Attorney General Opinions and Advisory Letters

Decision Information

Decision Content

Opinion No. 79-10

February 26, 1979

OPINION OF: Jeff Bingaman, Attorney General

BY: John F. Kennedy, Assistant Attorney General

TO: Representative Russell Autrey, New Mexico House of Representatives, State Capitol Building, Santa Fe, New Mexico 87503

PUBLIC OFFICERS AND EMPLOYEES

After April 30, 1979, governmental bodies employing fifteen or more employees must provide maternity insurance benefits on a party of coverage with other medical disabilities under the provisions of Public Law 95-555.

QUESTIONS

Are city governments, such as the Town of Old Mesilla, mandated to provide maternity insurance coverage for their employees?

CONCLUSIONS

See analysis.

ANALYSIS

Under New Mexico law there is no specific provision which currently requires maternity insurance coverage. Such coverage will be required, nevertheless, under the terms and conditions of Section 701 of the 1964 Civil Rights Act, commonly known as Title VII. That title applies to governmental agencies and political subdivisions regularly employing fifteen or more employees in any governmental activity, and prohibits discrimination against any individual with respect to compensation, terms, conditions, or privileges of employment because of the individual's race, color, religion, sex or national origin. 42 U.S.C. 2000e.

OPINION

On October 31, 1978 Congress approved Public Law 95-555, thereby amending Title VII to provide that its prohibitions against discrimination "because of sex" or "on the basis of sex" shall include, but are not limited to, because of or on the basis of pregnancy, childbirth or related medical conditions. The legislative history underlying this amendment indicates clear congressional intent to override the narrow interpretation given Title VII by the United States Supreme Court in several cases on the subject of denial of pregnancy benefits. Congress felt such decisions have eroded national policy of nondiscrimination in employment and resulted in inconsistent practices in the States. These cases include Geduldig v. Aiello, 417 U.S. 484, 41 L. Ed. 2d 256, 94 S. Ct. 2485 (1974); General Electric Co. v. Gilbert, 429 U.S. 125, 50 L. Ed. 343, 97 S. Ct. 401 (1976); Nashville Gas Co. v. Satty, 434 U.S. 136, 54 L. Ed. 2d 356, 98 S. Ct. 347 (1977).

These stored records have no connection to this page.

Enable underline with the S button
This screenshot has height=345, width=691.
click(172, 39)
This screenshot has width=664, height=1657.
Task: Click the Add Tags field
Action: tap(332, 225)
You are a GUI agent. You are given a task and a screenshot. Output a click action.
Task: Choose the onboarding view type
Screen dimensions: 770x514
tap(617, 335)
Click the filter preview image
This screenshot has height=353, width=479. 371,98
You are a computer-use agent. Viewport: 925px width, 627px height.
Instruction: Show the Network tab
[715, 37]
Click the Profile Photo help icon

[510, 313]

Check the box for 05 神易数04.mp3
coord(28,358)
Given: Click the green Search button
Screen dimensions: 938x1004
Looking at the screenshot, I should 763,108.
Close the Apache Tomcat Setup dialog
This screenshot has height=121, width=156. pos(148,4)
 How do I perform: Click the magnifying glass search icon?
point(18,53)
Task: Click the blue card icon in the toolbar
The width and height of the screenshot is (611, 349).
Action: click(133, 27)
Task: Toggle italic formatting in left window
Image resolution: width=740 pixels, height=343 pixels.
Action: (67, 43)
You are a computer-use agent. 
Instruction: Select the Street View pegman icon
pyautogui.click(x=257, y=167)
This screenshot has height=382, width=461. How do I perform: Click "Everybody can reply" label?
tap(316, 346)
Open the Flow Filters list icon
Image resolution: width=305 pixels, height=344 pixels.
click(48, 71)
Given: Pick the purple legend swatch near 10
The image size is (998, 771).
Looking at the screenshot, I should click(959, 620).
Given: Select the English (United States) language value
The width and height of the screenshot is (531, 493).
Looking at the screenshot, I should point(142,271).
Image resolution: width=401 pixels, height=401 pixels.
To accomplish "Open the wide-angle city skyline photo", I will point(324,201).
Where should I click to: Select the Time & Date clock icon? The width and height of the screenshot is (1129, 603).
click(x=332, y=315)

Under the new amendment, women affected by pregnancy, childbirth, or related medical conditions must be treated the same for all employment-related purposes, including receipt of benefits under fringe benefit programs, as are other persons not so affected but similar in their ability or inability to work. The particular question for discussion here relates to a fringe benefit, insurance coverage. If no insurance coverage is offered by the Town of Old Mesilla as part of its employment package, no maternity insurance {*24} need be extended to female employees. On the other hand, if medical insurance is provided covering conditions which render employees unable to work, maternity insurance must be included in such coverage pursuant to the provisions of Public Law 95-555.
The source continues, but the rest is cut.